Stored items from a collection:
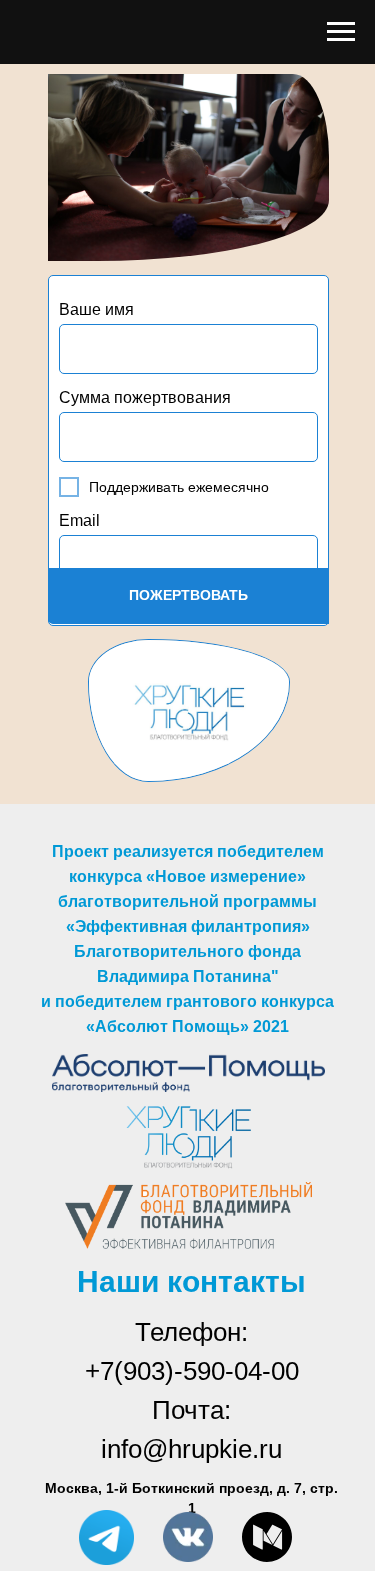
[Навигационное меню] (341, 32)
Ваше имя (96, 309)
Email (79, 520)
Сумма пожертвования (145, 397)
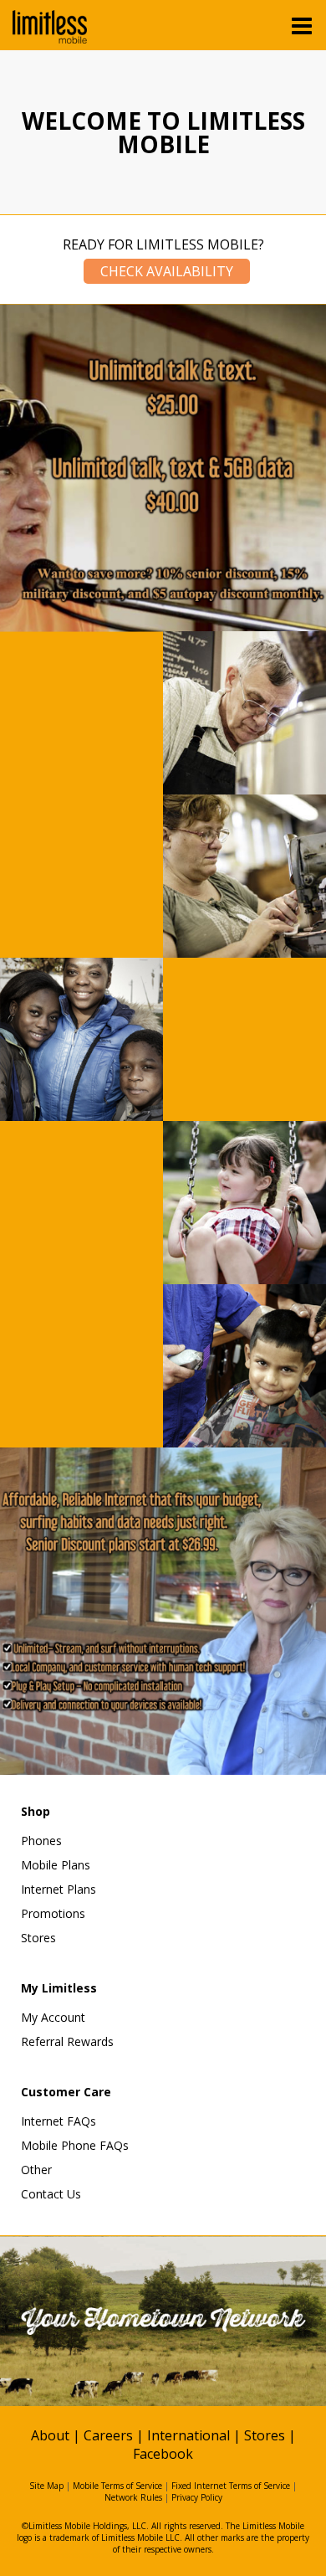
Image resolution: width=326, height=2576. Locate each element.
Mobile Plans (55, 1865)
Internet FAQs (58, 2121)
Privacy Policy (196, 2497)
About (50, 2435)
==
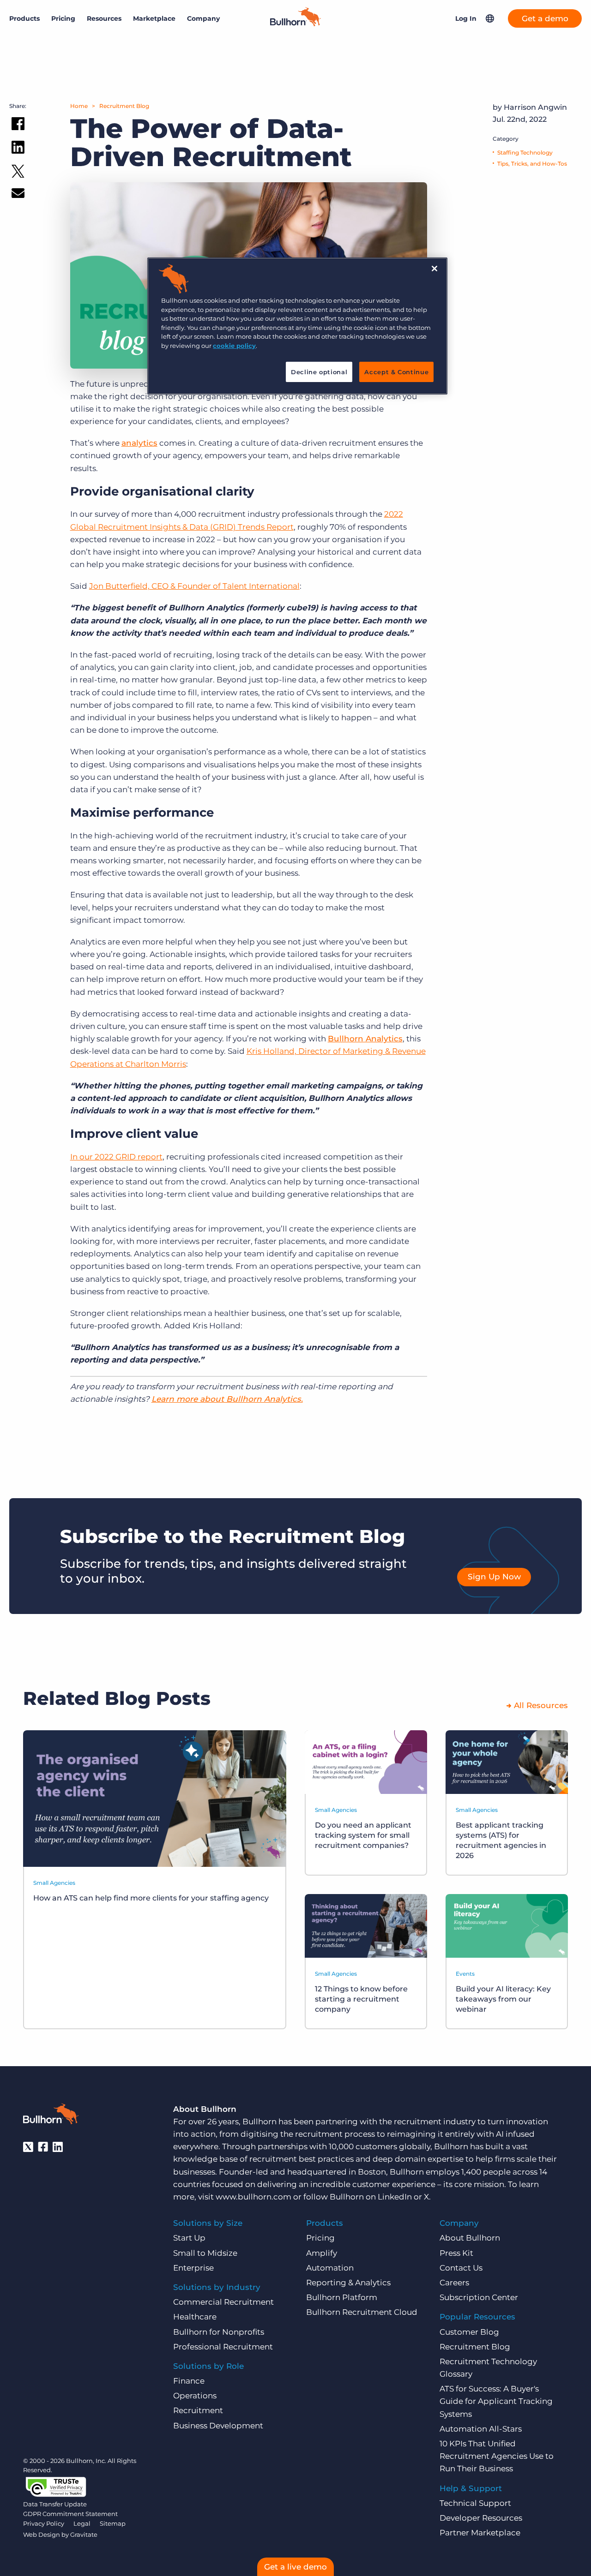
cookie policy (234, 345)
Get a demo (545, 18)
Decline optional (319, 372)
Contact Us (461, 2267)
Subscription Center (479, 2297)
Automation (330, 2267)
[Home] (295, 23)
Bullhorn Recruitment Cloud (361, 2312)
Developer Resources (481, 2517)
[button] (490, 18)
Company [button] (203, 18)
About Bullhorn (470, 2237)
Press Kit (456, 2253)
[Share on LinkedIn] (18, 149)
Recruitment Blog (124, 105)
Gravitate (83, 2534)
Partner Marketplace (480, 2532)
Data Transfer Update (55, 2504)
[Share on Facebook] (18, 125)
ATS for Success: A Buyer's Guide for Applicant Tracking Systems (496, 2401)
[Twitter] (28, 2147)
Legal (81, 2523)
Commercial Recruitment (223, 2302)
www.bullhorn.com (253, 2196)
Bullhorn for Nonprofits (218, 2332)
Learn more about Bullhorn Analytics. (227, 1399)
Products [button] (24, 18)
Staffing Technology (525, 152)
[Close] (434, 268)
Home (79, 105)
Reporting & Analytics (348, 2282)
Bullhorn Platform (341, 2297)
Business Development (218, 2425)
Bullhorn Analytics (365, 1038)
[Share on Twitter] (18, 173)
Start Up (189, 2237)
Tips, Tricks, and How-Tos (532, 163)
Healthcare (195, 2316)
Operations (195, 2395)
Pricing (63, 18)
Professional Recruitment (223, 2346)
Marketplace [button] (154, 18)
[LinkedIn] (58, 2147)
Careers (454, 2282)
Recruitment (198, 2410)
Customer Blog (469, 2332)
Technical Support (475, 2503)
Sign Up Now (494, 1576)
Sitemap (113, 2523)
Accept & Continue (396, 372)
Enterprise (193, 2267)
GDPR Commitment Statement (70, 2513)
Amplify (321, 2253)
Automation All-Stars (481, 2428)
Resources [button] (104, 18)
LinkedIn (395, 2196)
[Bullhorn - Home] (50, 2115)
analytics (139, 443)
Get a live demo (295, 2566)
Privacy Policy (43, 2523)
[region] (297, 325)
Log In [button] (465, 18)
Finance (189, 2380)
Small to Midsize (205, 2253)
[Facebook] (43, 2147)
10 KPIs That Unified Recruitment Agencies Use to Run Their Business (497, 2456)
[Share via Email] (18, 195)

▶ [Required action] Begin with the line above that has "Tips, Tricks, and How-Tos (532, 163)" and continue through the line that has "[Share via Email] (18, 195)", setting each one down exactly. Stop there.

▶ [Result for this exercise]
Tips, Tricks, and How-Tos (532, 163)
Healthcare (195, 2316)
Operations (195, 2395)
Pricing (63, 18)
Professional Recruitment (223, 2346)
Marketplace [button] (154, 18)
[LinkedIn] (58, 2147)
Careers (454, 2282)
Recruitment (198, 2410)
Customer Blog (469, 2332)
Technical Support (475, 2503)
Sign Up Now (494, 1576)
Sitemap (113, 2523)
Accept & Continue (396, 372)
Enterprise (193, 2267)
GDPR Commitment Statement (70, 2513)
Amplify (321, 2253)
Automation All-Stars (481, 2428)
Resources [button] (104, 18)
LinkedIn (395, 2196)
[Bullhorn - Home] (50, 2115)
analytics (139, 443)
Get a live demo (295, 2566)
Privacy Policy (43, 2523)
[region] (297, 325)
Log In [button] (465, 18)
Finance (189, 2380)
Small to Midsize (205, 2253)
[Facebook] (43, 2147)
10 KPIs That Unified Recruitment Agencies Use to Run Their Business (497, 2456)
[Share via Email] (18, 195)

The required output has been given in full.